(Task to complete) Each line below needs to be repeated precisely as it is.

* * * *

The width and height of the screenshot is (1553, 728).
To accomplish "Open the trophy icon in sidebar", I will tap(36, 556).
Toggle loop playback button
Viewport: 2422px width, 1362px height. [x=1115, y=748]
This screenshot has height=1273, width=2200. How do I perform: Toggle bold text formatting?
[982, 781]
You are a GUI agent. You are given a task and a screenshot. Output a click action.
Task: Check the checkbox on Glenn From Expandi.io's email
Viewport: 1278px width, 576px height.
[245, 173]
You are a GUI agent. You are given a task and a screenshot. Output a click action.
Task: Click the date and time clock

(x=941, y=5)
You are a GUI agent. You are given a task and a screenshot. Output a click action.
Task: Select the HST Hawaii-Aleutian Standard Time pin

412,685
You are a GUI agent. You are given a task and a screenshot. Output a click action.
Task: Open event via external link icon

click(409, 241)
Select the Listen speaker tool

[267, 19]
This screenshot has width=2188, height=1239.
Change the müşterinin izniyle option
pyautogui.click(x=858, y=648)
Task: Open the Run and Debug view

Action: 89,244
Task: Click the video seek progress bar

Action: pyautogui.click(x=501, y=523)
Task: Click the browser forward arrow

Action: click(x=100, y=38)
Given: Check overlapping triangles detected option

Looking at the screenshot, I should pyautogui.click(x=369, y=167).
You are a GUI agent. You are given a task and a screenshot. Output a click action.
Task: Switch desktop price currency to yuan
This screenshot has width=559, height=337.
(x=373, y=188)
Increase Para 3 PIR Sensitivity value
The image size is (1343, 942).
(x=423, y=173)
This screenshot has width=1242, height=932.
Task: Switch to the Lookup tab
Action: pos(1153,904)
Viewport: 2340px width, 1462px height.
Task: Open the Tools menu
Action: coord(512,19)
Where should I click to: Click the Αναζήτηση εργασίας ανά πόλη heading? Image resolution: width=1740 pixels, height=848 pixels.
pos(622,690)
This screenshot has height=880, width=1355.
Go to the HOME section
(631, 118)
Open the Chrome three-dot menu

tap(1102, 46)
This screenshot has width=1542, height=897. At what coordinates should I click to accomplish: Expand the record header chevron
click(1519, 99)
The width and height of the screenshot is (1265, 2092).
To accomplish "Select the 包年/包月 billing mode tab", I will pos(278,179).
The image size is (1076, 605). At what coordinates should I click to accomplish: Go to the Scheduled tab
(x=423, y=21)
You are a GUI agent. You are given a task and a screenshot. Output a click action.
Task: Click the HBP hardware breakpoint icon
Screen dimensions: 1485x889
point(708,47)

* * * *

(Task response)
The width and height of the screenshot is (1553, 728).
To accomplish "Open the trophy icon in sidebar", I will tap(36, 556).
Toggle loop playback button
Viewport: 2422px width, 1362px height. [x=1115, y=748]
This screenshot has height=1273, width=2200. How do I perform: Toggle bold text formatting?
[982, 781]
You are a GUI agent. You are given a task and a screenshot. Output a click action.
Task: Check the checkbox on Glenn From Expandi.io's email
Viewport: 1278px width, 576px height.
[245, 173]
You are a GUI agent. You are given a task and a screenshot. Output a click action.
Task: Click the date and time clock

(x=941, y=5)
You are a GUI agent. You are given a task and a screenshot. Output a click action.
Task: Select the HST Hawaii-Aleutian Standard Time pin

412,685
You are a GUI agent. You are given a task and a screenshot. Output a click action.
Task: Open event via external link icon

click(409, 241)
Select the Listen speaker tool

[267, 19]
This screenshot has width=2188, height=1239.
Change the müşterinin izniyle option
pyautogui.click(x=858, y=648)
Task: Open the Run and Debug view

Action: 89,244
Task: Click the video seek progress bar

Action: pyautogui.click(x=501, y=523)
Task: Click the browser forward arrow

Action: click(x=100, y=38)
Given: Check overlapping triangles detected option

Looking at the screenshot, I should pyautogui.click(x=369, y=167).
You are a GUI agent. You are given a task and a screenshot. Output a click action.
Task: Switch desktop price currency to yuan
This screenshot has width=559, height=337.
(x=373, y=188)
Increase Para 3 PIR Sensitivity value
The image size is (1343, 942).
(x=423, y=173)
This screenshot has width=1242, height=932.
Task: Switch to the Lookup tab
Action: pos(1153,904)
Viewport: 2340px width, 1462px height.
Task: Open the Tools menu
Action: coord(512,19)
Where should I click to: Click the Αναζήτηση εργασίας ανά πόλη heading? Image resolution: width=1740 pixels, height=848 pixels.
pos(622,690)
This screenshot has height=880, width=1355.
Go to the HOME section
(631, 118)
Open the Chrome three-dot menu

tap(1102, 46)
This screenshot has width=1542, height=897. At what coordinates should I click to accomplish: Expand the record header chevron
click(1519, 99)
The width and height of the screenshot is (1265, 2092).
To accomplish "Select the 包年/包月 billing mode tab", I will pos(278,179).
The image size is (1076, 605). At what coordinates should I click to accomplish: Go to the Scheduled tab
(x=423, y=21)
You are a GUI agent. You are given a task and a screenshot. Output a click action.
Task: Click the HBP hardware breakpoint icon
Screen dimensions: 1485x889
point(708,47)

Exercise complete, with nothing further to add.